Young mages aren’t the only ones who join the Free Council, however. Veteran sorcerers align themselves with the order to either reject their former, corrupt allegiances or to explore radical occult theories. Experienced defectors add political clout and arcane power to the cause. Libertines all have a common interest in contemporary culture and tend to be skeptical of Atlantean heritage. Some of them doubt that Atlantis ever even existed. In any event, they believe that it’s useless to limit themselves to tradition. If Atlantis existed in any age, it should be the future and should be a better place than any legend describes. Of course, Free Council members rarely agree on the best model for an Awakened — or mundane — society. Their sanctums ring with the competing voices of anarchists, free-market capitalists and partisans of countless other doctrines
Volumes have been written (and duels fought) about what libertines ought to believe. Despite this, members hold little in common aside from the charter of unity forged at the dawn of the 20th century.

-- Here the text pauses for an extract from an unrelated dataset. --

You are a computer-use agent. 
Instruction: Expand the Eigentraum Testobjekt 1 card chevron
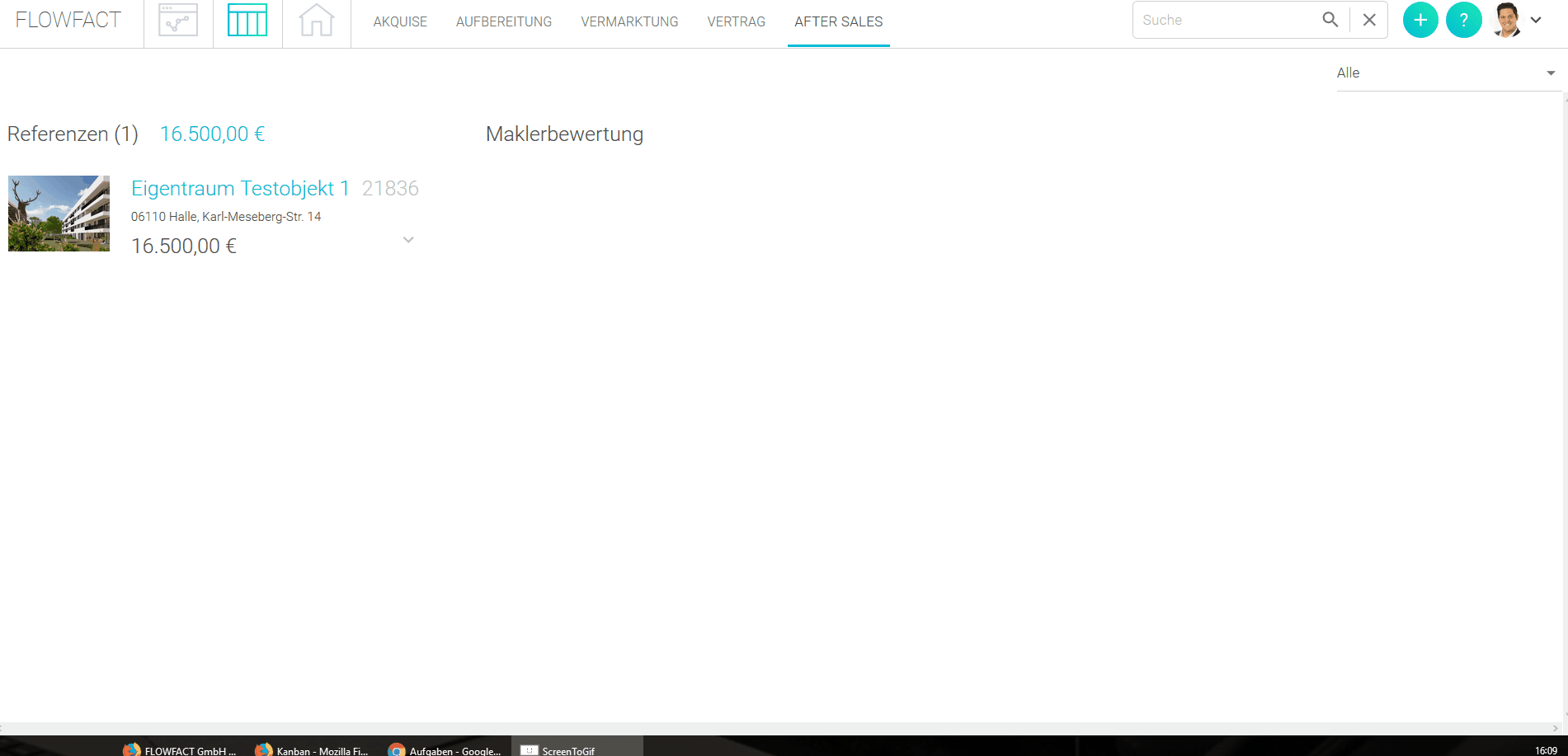[408, 240]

- Democracy seeks the truth; hierarchy fosters the Lie
The Quiescence does more than blind Sleepers to the great truths of existence. It creates a way of thinking that causes them to lie to each other by diluting power through society’s ranks, creating hierarchies to control the spread of knowledge. This is a radical enough claim by itself, but the Free Council goes a step further and postulates that even mages are cursed to trap their lore in hierarchies of mutual deception. Every generation loses a bit of lore that was concealed in the highest levels of initiation and never passed on. Subsequently, the secrets of Atlantis (if it isn’t a lie) have been filtered through so many masters and apprentices that they’re nearly useless. Only shared discovery and free debate can throw off the Lie.

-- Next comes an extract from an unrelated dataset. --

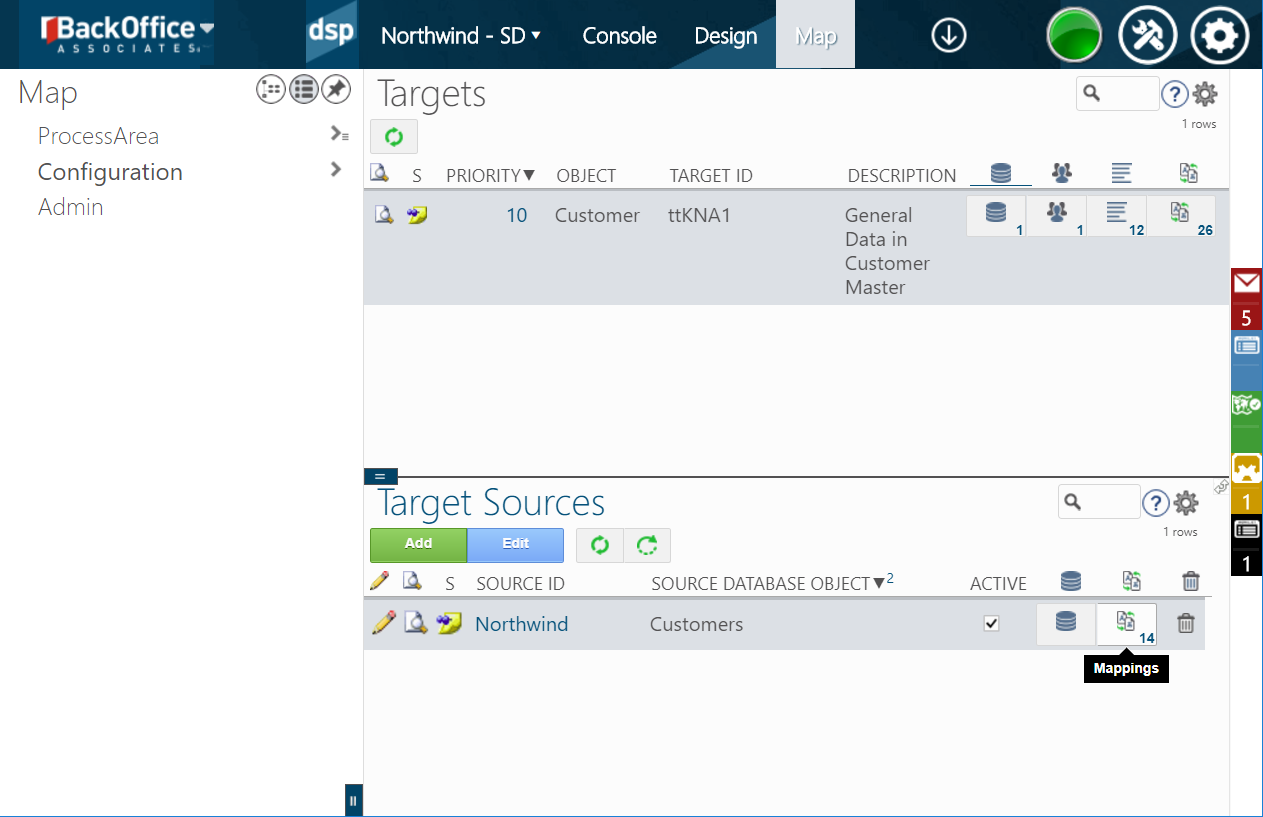Click the pencil edit icon for Northwind row
This screenshot has width=1263, height=817.
383,624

- Humanity is magical; human works have arcane secrets
The Free Council believes that humanity never really forgot the secrets of magic. Human beings instinctively create their own miracles. These are only shadows of the potential they could attain if they Awakened, but they point to new ways to understand magic. Technology and culture have their own secret laws and symbols, drawn from Supernal regions still waiting to be discovered. Libertines embrace a modern vision of magic drawn from human accomplishments, not hoary myths. This doesn’t mean that magic comes only from modern technology and mass media, though. Many libertines believe that preindustrial and developing societies have been making their own discoveries throughout Sleeping history and that it’s a mistake to cleave too closely to modern Western values.
- Destroy the followers of the Lie
This is one of the most contentious points of agreement among Free Council cabals. While all agree that the Seers of the Throne are the most extreme proponents of the Lie, they do not have any consensus on how to reform Awakened society away from its authoritarian traditions. The most radical cells espouse revolutionary war against the Silver Ladder and their collaborators, but others believe that a peaceful campaign of cooperation and Consilium-level reform will gradually persuade mages to abandon their outmoded hierarchies.